For officially one month Dale and I have been calling each other “husband” and “wife”. It feels so Wright (pun intended) to call him my husband and it’s silly how excited it makes me. Titles mean a lot in relationships because it defines where you are at. People always ask me, “when did you know you wanted to marry him?”. From the beginning, in my gut, I knew Dale was the one and it scared the @#$%^ out of me only being 19. When I knew I was ready to marry him though was when the title of boyfriend seemed like it wasn’t magnificent enough to describe what he was to me.

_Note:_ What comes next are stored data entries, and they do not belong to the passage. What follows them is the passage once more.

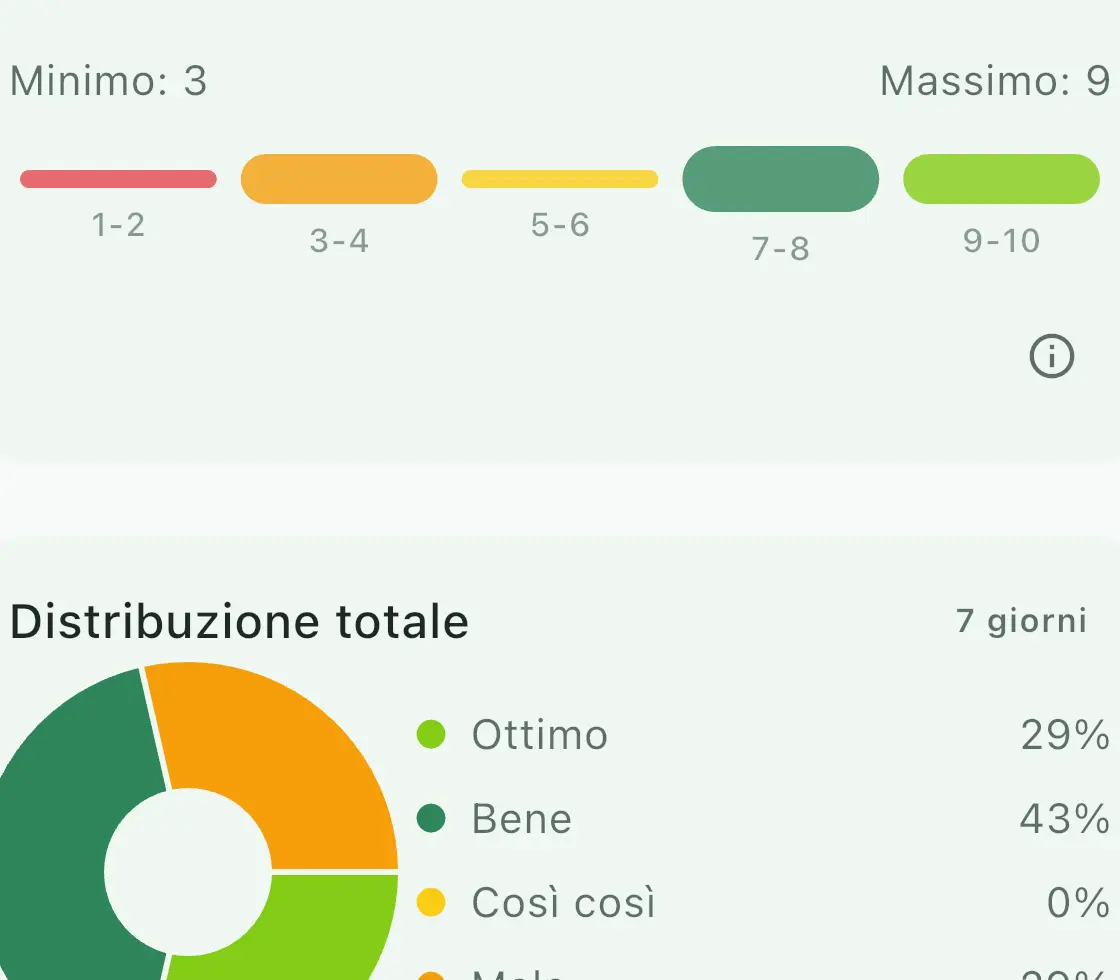Click the Ottimo legend dot
This screenshot has height=980, width=1120.
pos(431,735)
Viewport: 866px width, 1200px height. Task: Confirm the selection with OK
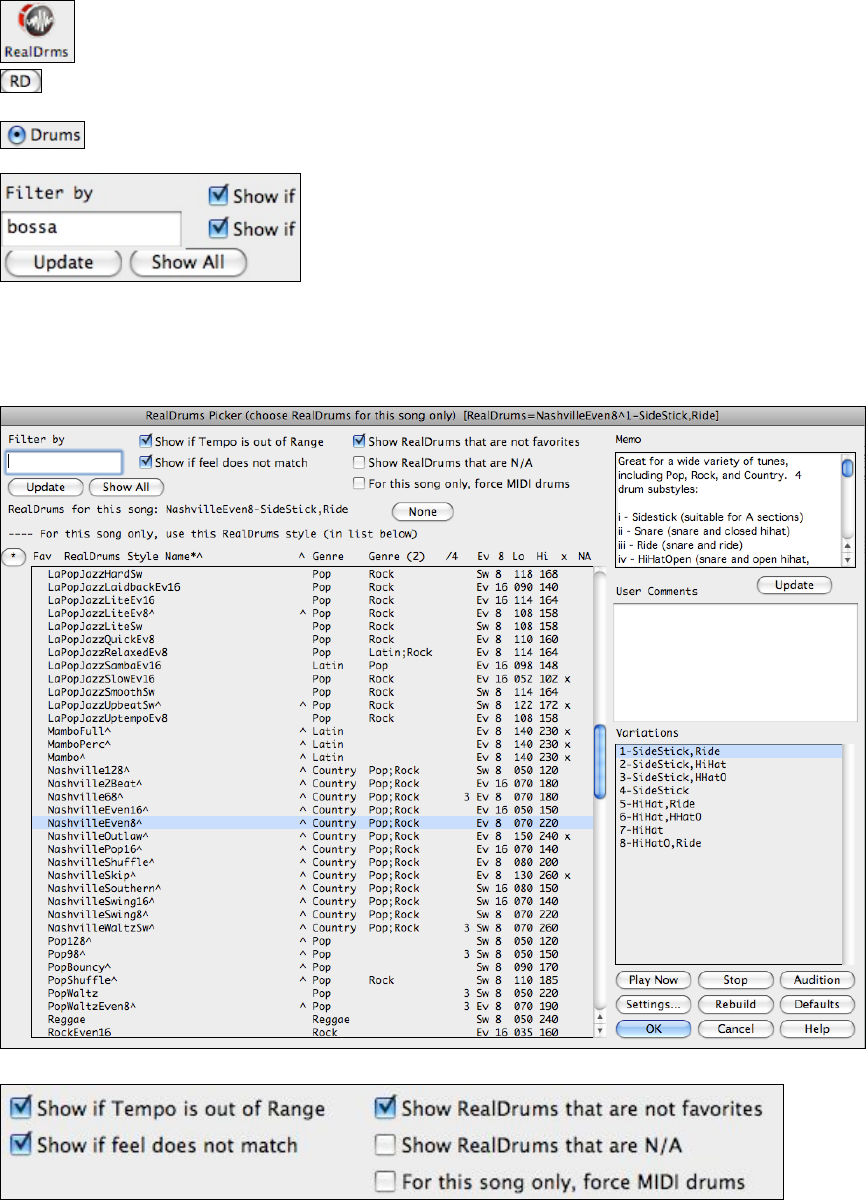tap(653, 1028)
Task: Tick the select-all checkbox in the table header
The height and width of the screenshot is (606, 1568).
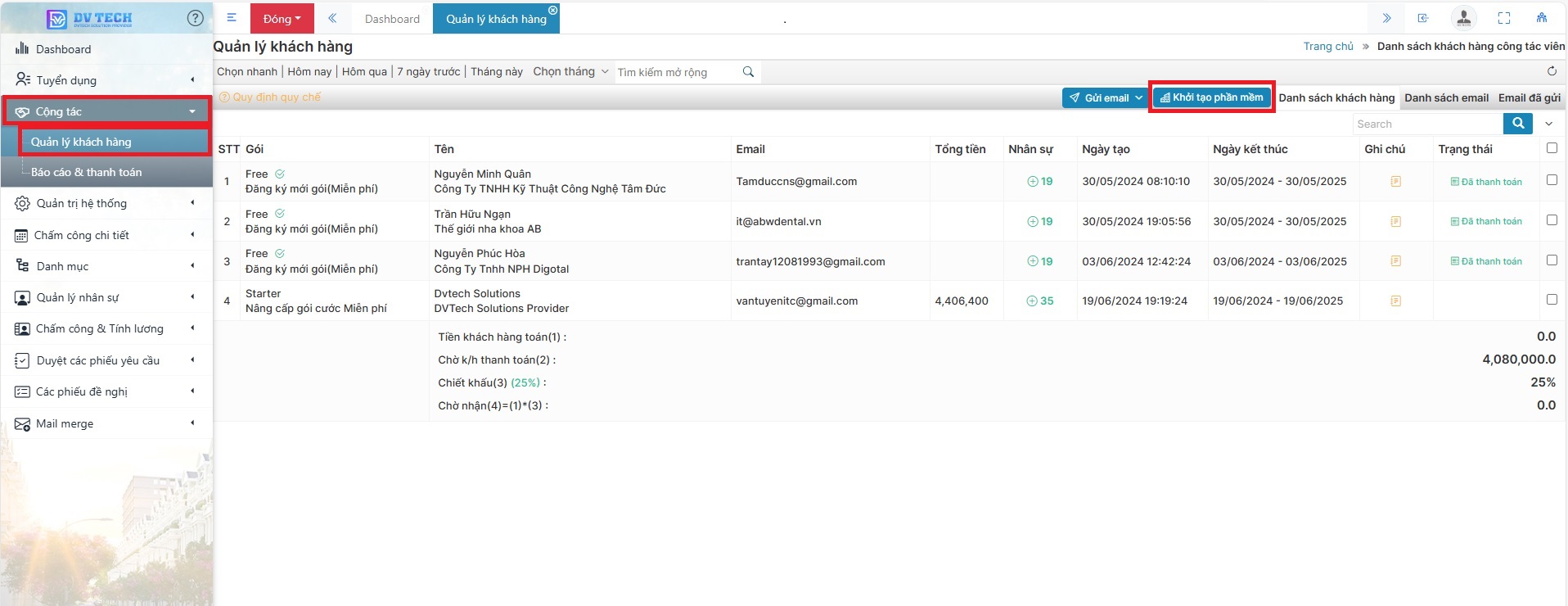Action: pos(1552,148)
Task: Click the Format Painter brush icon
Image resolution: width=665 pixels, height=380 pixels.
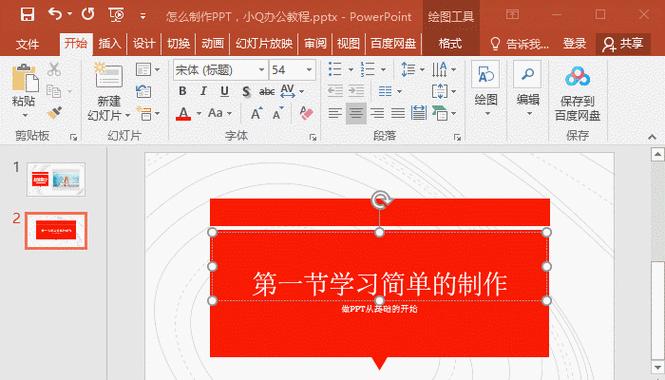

From the very beginning of our friendship there was a natural progression in our relationship. I knew I was going to date Dale when introducing him as “my friend” felt like a lie. Then from there he became my boyfriend and that title stuck and felt right for a few years. I remember so well when ‘boyfriend’ felt wrong. I was talking to my friend Holly and told her, “today I introduced Dale as my boyfriend and it just felt so insignificant because we are way too close for him to be defined by that title”. Then I looked at her almost laughing because I had an ‘ah ha’ moment and said, “wow I really think I need to be his fiance now”.
I enjoyed having a long engagement because I felt like we really got to enjoy that season of our life. I loved telling everyone how he popped the question and talking about wedding decor with friends. However, as the wedding day approached I felt the same feeling with all the other milestones; I needed Dale to be my husband. I would lay in bed at night and think how I didn’t want to go another day without him being my husband.
Looking at the Bible it always made sense to me why husband and wife is such a powerful term. However, I understand it more now in a way that I can’t describe. I felt this sensation all week long on our honeymoon when saying, “It will be my husband and I”, “Oh, my husband”, “Dale and Nicole Wright”, “Wright for two”. It just reminded me that we are really a family now. After the ‘when the heck did I become an adult?’ shock wore off, it was just so exciting to tell the world this was my person. It was like I was declaring to everyone that we picked each other out of all the other people to hang out for life. You know the part in the movie Bridesmaids when Annie is talking to the newlyweds and they are all obnoxious and giddy:
“Becca: This is my husband, Kevin.
Becca: Husband. I like to say it. We’re newlyweds.
Annie: Oh, wow! Congratulations.
Becca: Thank you so much. We went on a sweetheart honeymoon.
Annie: Where did you guys go?
Becca and Kevin: Disney World.
Becca: We finish each other’s sentences. Sorry!”
Basically, that is us. We LOVE love and we are not afraid to tell everyone. Hints “Wifey” written across my shirt. Happy one month of marriage to us!